When buying a business, minimize your total cash outlay and future tax liability by carefully classifying the efforts of the seller post-closing.
In most instances, when buying a business, you will require the seller to remain with the business in some capacity and for a specified period of time while you become acclimated to the inner workings of the operation. As you know, this training will not be free and will come at a cost to you. However, by properly accounting for the time purchased, you can realize a subtle positive effect on both your current cash outlay and future tax liability.
From greatest after-tax value to least, your options for structuring future training/consulting are:
- Management consulting agreement (1099)
- Traditional employment agreement
- Covenant not to compete
By utilizing the seller as a consultant, or an independent 1099 contractor, your cash outlay is strictly the value of the consulting agreement. The seller (independent contractor) is responsible for the full value of all payroll taxes (12.4% for social security tax plus 2.9% for Medicare totaling 15.3%) For federal income tax purposes, all amounts you pay to the seller are fully deductible in the year in which they are incurred.
If you elect to retain the seller’s services through a traditional employment agreement rather than a 1099 consulting agreement, you again would offset your income in the year incurred. However, your total cash outlay would be greater than with the 1099 contractor agreement as a result of payroll taxes. In a traditional employment arrangement, you the buyer (employer) are responsible for the employer portion of the seller’s (employee) payroll taxes (employer portion of FICA). This additional expense of 7.15%, although fully tax deductible (in the period incurred) proves an additional drain on cash flow.
The third (and in my opinion least attractive option) to a buyer would be to include the seller’s compensation for services rendered with the value of the non-compete agreement. Although from a buyer’s perspective it can be argued that the inclusion of the value of seller services with the non-compete is preferential to the previously discussed employment agreement (there are no employer payroll taxes associated with the non-compete) the negatives outweigh the positives in the long term.
A covenant not to compete can only be expensed (amortized) by the buyer over a 15 year period regardless of the term of the agreement. For example, let’s assume a seller has agreed to a 5 year non-compete agreement at a value of $150,000 which includes a 6 month transition period whereby the seller remains with the business.
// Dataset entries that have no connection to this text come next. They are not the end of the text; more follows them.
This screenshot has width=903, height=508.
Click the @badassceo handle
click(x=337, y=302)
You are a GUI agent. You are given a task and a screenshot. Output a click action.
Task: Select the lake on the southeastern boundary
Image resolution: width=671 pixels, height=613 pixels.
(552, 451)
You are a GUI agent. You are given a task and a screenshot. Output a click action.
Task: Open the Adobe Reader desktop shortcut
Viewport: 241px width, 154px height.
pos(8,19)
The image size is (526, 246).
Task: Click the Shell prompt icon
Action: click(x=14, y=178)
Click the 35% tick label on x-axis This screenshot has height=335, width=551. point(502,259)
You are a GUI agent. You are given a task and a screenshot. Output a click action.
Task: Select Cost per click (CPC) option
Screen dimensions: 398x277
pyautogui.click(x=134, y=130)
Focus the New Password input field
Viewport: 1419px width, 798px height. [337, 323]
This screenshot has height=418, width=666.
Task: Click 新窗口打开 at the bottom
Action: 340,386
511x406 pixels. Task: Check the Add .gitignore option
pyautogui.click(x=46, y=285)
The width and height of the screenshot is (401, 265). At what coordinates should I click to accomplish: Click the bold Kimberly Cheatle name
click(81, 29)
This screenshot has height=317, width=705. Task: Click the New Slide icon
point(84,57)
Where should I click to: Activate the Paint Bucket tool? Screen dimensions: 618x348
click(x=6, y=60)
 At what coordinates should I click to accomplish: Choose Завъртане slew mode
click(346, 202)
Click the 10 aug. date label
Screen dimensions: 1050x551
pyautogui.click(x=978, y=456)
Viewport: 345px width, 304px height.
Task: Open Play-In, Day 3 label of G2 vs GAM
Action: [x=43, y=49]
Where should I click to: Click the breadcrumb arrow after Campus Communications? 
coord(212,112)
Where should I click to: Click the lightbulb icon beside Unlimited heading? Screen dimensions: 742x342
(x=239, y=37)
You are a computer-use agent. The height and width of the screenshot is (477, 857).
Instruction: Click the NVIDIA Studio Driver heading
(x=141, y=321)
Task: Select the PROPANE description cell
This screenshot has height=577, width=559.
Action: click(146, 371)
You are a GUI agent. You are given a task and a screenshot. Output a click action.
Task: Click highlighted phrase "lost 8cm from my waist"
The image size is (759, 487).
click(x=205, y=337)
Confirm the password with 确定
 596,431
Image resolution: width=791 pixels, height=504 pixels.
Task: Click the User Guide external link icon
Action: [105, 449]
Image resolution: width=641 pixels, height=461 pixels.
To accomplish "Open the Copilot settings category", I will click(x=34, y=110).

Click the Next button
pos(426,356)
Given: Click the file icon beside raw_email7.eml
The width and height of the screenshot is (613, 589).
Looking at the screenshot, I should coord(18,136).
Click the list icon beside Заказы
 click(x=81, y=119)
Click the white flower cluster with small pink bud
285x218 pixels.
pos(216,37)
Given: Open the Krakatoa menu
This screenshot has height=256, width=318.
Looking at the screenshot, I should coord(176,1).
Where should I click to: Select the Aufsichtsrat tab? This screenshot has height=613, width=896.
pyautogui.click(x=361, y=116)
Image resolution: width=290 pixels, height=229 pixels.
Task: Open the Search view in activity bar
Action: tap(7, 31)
Although you have avoided paying payroll taxes on the amount for services rendered (like when using a 1099 consulting agreement), you can only offset business income, over the next 15 years. This means with a $150,000 non-compete you will be able to offset taxable income by $10,000 a year over a 15 year period. Although only a small portion of this $10,000 will be attributable to seller services rendered with the majority attributable to the non-competition clause, there remains a very slight negative time value of money tax effect to you compared to the previously discussed options of using a 1099 consulting agreement or a traditional employment agreement.
Remember as stated in our seller’s perspective piece regarding this same issue the cost/benefit to each party is completely different and there will be a need to negotiate. It will probably not be worth your time, energy and money to argue with the buyer over traditional employment versus including the value of future services in the non-compete. However, simply being aware of the different treatments may allow you to realize a benefit here as an offset to giving in another area. As always, keep your accountant actively involved in negotiations. They are tax experts.